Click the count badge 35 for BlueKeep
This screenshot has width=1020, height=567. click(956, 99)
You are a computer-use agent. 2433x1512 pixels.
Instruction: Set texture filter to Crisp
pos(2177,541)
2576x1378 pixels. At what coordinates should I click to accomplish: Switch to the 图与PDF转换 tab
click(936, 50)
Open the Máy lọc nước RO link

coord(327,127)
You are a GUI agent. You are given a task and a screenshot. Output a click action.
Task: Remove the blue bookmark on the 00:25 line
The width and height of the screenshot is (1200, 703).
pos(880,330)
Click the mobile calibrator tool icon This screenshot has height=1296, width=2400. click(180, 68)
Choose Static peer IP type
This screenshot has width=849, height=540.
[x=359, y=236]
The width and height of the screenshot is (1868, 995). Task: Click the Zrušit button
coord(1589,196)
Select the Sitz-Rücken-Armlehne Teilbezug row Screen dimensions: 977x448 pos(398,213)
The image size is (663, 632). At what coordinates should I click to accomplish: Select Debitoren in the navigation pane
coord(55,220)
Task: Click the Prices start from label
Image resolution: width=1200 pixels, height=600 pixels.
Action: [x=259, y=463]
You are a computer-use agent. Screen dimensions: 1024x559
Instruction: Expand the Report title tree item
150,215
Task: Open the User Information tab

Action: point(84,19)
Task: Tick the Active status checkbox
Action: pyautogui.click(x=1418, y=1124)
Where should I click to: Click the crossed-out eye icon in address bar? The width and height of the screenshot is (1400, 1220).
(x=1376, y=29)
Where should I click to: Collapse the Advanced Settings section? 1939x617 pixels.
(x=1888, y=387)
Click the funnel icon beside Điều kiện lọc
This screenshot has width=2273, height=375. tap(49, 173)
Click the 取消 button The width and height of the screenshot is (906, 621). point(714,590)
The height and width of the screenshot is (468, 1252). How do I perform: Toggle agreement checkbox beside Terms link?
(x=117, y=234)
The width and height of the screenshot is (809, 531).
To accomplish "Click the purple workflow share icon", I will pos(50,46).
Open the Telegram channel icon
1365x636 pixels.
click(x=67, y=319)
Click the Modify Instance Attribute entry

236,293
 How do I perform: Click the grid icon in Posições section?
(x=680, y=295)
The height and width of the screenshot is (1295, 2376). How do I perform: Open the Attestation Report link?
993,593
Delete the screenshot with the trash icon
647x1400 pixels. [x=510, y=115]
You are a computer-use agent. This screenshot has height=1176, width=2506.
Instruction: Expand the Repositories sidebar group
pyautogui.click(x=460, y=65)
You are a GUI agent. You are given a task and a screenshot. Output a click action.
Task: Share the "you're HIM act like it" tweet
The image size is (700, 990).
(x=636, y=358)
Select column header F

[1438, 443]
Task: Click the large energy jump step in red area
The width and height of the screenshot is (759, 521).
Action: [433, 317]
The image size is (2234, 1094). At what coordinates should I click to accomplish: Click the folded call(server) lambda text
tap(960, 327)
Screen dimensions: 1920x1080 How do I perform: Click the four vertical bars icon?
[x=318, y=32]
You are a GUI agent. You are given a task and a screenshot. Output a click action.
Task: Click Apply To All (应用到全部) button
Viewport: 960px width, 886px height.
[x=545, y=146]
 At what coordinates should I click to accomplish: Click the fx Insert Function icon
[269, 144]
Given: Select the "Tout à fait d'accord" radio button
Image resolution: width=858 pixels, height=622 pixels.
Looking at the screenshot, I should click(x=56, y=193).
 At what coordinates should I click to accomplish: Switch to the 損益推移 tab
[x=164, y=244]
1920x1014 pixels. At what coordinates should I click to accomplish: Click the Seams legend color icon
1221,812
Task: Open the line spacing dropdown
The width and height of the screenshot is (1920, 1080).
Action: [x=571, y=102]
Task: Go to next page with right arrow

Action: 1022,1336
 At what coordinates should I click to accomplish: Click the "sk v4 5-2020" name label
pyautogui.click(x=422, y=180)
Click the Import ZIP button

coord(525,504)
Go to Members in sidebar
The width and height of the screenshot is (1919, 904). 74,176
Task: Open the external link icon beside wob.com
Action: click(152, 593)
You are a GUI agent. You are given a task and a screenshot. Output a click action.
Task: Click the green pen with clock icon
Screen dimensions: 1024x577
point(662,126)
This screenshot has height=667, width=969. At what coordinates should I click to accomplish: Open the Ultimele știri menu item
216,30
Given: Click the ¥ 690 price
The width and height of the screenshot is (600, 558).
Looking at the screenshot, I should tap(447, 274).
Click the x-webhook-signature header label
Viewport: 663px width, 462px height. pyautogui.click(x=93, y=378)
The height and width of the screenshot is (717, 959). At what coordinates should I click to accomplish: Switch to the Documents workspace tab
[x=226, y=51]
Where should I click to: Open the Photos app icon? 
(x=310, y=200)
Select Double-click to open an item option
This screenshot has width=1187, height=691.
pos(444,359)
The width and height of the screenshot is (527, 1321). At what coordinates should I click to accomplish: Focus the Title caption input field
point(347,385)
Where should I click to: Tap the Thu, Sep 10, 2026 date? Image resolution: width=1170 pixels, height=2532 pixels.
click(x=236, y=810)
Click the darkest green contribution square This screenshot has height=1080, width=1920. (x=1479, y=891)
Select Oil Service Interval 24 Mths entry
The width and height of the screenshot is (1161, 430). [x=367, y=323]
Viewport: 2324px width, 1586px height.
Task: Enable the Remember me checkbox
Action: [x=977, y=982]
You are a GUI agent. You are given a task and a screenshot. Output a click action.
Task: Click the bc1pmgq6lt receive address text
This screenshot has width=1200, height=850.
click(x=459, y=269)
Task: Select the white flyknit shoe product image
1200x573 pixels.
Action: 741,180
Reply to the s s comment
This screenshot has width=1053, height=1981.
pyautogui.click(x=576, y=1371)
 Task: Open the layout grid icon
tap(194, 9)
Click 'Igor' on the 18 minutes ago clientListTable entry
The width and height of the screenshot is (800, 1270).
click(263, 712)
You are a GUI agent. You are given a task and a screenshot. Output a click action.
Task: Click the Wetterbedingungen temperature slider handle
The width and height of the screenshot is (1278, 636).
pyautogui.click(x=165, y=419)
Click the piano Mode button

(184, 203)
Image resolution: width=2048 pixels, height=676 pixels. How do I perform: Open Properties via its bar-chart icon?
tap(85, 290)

▬▬▬▬▬▬▬▬▬▬

* _PROMPT_
Copy out every one of the lines above word for word, with nothing changed.

* _THE RESPONSE_
Click the count badge 35 for BlueKeep
This screenshot has width=1020, height=567. click(956, 99)
You are a computer-use agent. 2433x1512 pixels.
Instruction: Set texture filter to Crisp
pos(2177,541)
2576x1378 pixels. At what coordinates should I click to accomplish: Switch to the 图与PDF转换 tab
click(936, 50)
Open the Máy lọc nước RO link

coord(327,127)
You are a GUI agent. You are given a task and a screenshot. Output a click action.
Task: Remove the blue bookmark on the 00:25 line
The width and height of the screenshot is (1200, 703).
pos(880,330)
Click the mobile calibrator tool icon This screenshot has height=1296, width=2400. click(180, 68)
Choose Static peer IP type
This screenshot has width=849, height=540.
[x=359, y=236]
The width and height of the screenshot is (1868, 995). Task: Click the Zrušit button
coord(1589,196)
Select the Sitz-Rücken-Armlehne Teilbezug row Screen dimensions: 977x448 pos(398,213)
The image size is (663, 632). At what coordinates should I click to accomplish: Select Debitoren in the navigation pane
coord(55,220)
Task: Click the Prices start from label
Image resolution: width=1200 pixels, height=600 pixels.
Action: [x=259, y=463]
You are a computer-use agent. Screen dimensions: 1024x559
Instruction: Expand the Report title tree item
150,215
Task: Open the User Information tab

Action: point(84,19)
Task: Tick the Active status checkbox
Action: pyautogui.click(x=1418, y=1124)
Where should I click to: Click the crossed-out eye icon in address bar? The width and height of the screenshot is (1400, 1220).
(x=1376, y=29)
Where should I click to: Collapse the Advanced Settings section? 1939x617 pixels.
(x=1888, y=387)
Click the funnel icon beside Điều kiện lọc
This screenshot has width=2273, height=375. tap(49, 173)
Click the 取消 button The width and height of the screenshot is (906, 621). point(714,590)
The height and width of the screenshot is (468, 1252). How do I perform: Toggle agreement checkbox beside Terms link?
(x=117, y=234)
The width and height of the screenshot is (809, 531).
To accomplish "Click the purple workflow share icon", I will pos(50,46).
Open the Telegram channel icon
1365x636 pixels.
click(x=67, y=319)
Click the Modify Instance Attribute entry

236,293
 How do I perform: Click the grid icon in Posições section?
(x=680, y=295)
The height and width of the screenshot is (1295, 2376). How do I perform: Open the Attestation Report link?
993,593
Delete the screenshot with the trash icon
647x1400 pixels. [x=510, y=115]
You are a computer-use agent. This screenshot has height=1176, width=2506.
Instruction: Expand the Repositories sidebar group
pyautogui.click(x=460, y=65)
You are a GUI agent. You are given a task and a screenshot. Output a click action.
Task: Share the "you're HIM act like it" tweet
The image size is (700, 990).
(x=636, y=358)
Select column header F

[1438, 443]
Task: Click the large energy jump step in red area
The width and height of the screenshot is (759, 521).
Action: [433, 317]
The image size is (2234, 1094). At what coordinates should I click to accomplish: Click the folded call(server) lambda text
tap(960, 327)
Screen dimensions: 1920x1080 How do I perform: Click the four vertical bars icon?
[x=318, y=32]
You are a GUI agent. You are given a task and a screenshot. Output a click action.
Task: Click Apply To All (应用到全部) button
Viewport: 960px width, 886px height.
[x=545, y=146]
 At what coordinates should I click to accomplish: Click the fx Insert Function icon
[269, 144]
Given: Select the "Tout à fait d'accord" radio button
Image resolution: width=858 pixels, height=622 pixels.
Looking at the screenshot, I should click(x=56, y=193).
 At what coordinates should I click to accomplish: Switch to the 損益推移 tab
[x=164, y=244]
1920x1014 pixels. At what coordinates should I click to accomplish: Click the Seams legend color icon
1221,812
Task: Open the line spacing dropdown
The width and height of the screenshot is (1920, 1080).
Action: [x=571, y=102]
Task: Go to next page with right arrow

Action: 1022,1336
 At what coordinates should I click to accomplish: Click the "sk v4 5-2020" name label
pyautogui.click(x=422, y=180)
Click the Import ZIP button

coord(525,504)
Go to Members in sidebar
The width and height of the screenshot is (1919, 904). 74,176
Task: Open the external link icon beside wob.com
Action: click(152, 593)
You are a GUI agent. You are given a task and a screenshot. Output a click action.
Task: Click the green pen with clock icon
Screen dimensions: 1024x577
point(662,126)
This screenshot has height=667, width=969. At what coordinates should I click to accomplish: Open the Ultimele știri menu item
216,30
Given: Click the ¥ 690 price
The width and height of the screenshot is (600, 558).
Looking at the screenshot, I should tap(447, 274).
Click the x-webhook-signature header label
Viewport: 663px width, 462px height. pyautogui.click(x=93, y=378)
The height and width of the screenshot is (717, 959). At what coordinates should I click to accomplish: Switch to the Documents workspace tab
[x=226, y=51]
Where should I click to: Open the Photos app icon? 
(x=310, y=200)
Select Double-click to open an item option
This screenshot has width=1187, height=691.
pos(444,359)
The width and height of the screenshot is (527, 1321). At what coordinates should I click to accomplish: Focus the Title caption input field
point(347,385)
Where should I click to: Tap the Thu, Sep 10, 2026 date? Image resolution: width=1170 pixels, height=2532 pixels.
click(x=236, y=810)
Click the darkest green contribution square This screenshot has height=1080, width=1920. (x=1479, y=891)
Select Oil Service Interval 24 Mths entry
The width and height of the screenshot is (1161, 430). [x=367, y=323]
Viewport: 2324px width, 1586px height.
Task: Enable the Remember me checkbox
Action: [x=977, y=982]
You are a GUI agent. You are given a task and a screenshot. Output a click action.
Task: Click the bc1pmgq6lt receive address text
This screenshot has width=1200, height=850.
click(x=459, y=269)
Task: Select the white flyknit shoe product image
1200x573 pixels.
Action: 741,180
Reply to the s s comment
This screenshot has width=1053, height=1981.
pyautogui.click(x=576, y=1371)
 Task: Open the layout grid icon
tap(194, 9)
Click 'Igor' on the 18 minutes ago clientListTable entry
The width and height of the screenshot is (800, 1270).
click(263, 712)
You are a GUI agent. You are given a task and a screenshot. Output a click action.
Task: Click the Wetterbedingungen temperature slider handle
The width and height of the screenshot is (1278, 636).
pyautogui.click(x=165, y=419)
Click the piano Mode button

(184, 203)
Image resolution: width=2048 pixels, height=676 pixels. How do I perform: Open Properties via its bar-chart icon?
tap(85, 290)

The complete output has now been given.